Quote:
Originally Posted by ResAlien
I believe you're wrong. Photon posted it earlier in the other thread, there's a short window I believe when Obama can appoint a justice for a temporary spot when Congress is in recess that lasts two years or so. I don't know if that time has already passed but right now why not? If that option comes up I bet he gives garland the short term seat to get some stuff moving before Christian McElectrotherapy gets his chance to recreate the Spanish Inquisition
|
I would definitely agree if it were possible, and I must have missed what Photon posted, but I'm pretty sure there's no "window" to do this. He can try to put together a lame duck session of the existing senate to try to get Garland confirmed before the new Senate comes in, but that's not going to go any better than it did before. I've also seen some really, really shady legal analysis that tries to parse the words of Article II, Section2, basically by saying that he can skip the advice and consent process if the Senate doesn't do its job (which is contradicted by a plain reading of the words). I'm happy to stand corrected here if you can point me to what the basis for this is.

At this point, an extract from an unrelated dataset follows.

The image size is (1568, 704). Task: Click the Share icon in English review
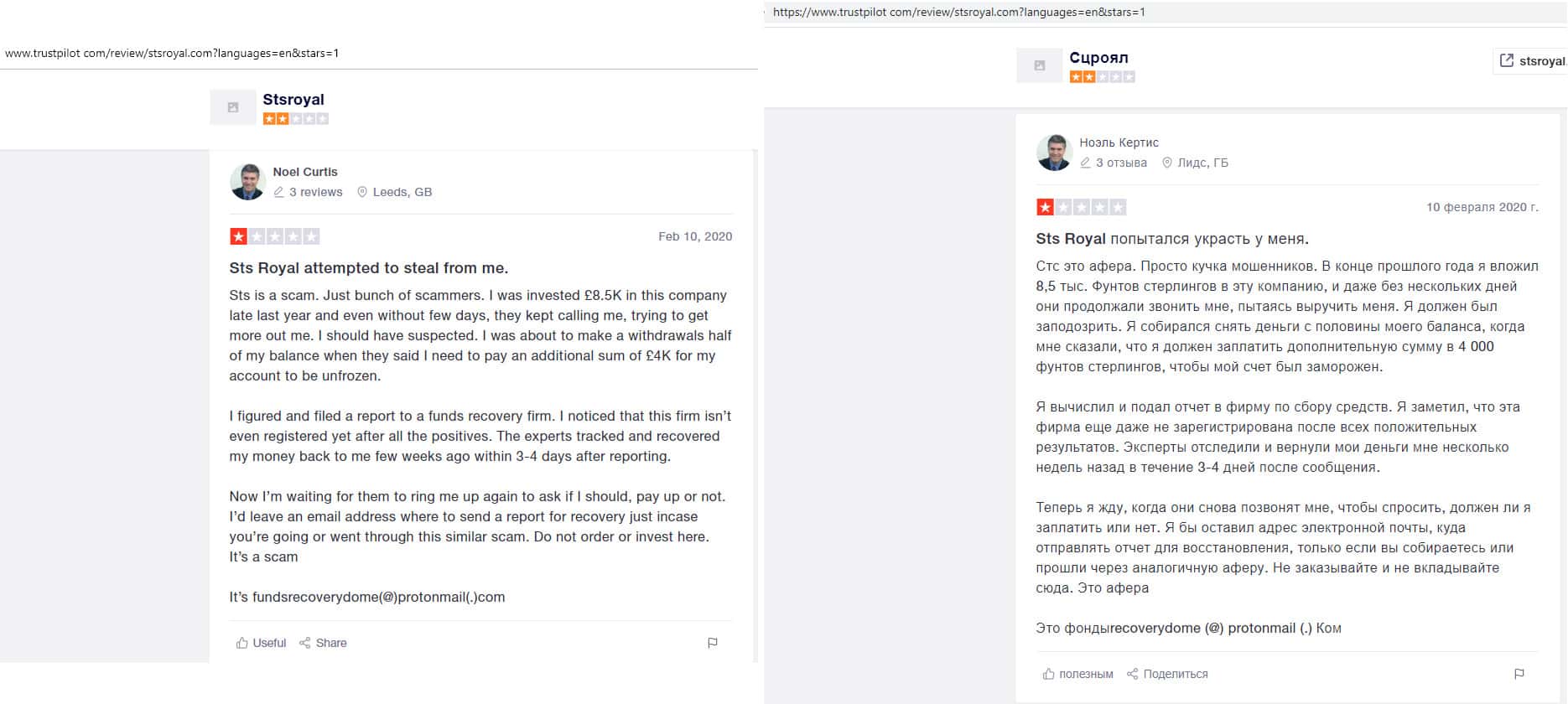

And yeah maybe Photon was referring to a recess appointment. But a recess appointment of a supreme court justice hasn't happened since Eisenhower as far as I know, and those appointments still have to be confirmed once the Senate is back from recess, so that wouldn't work either. Pretty sure it would just be immediately overturned once they got back in session... Not to mention that recess appointments are supposed to be for candidates that the Senate is going to have no problem confirming. Plus, they can do that pro-forma session thing to technically avoid a recess.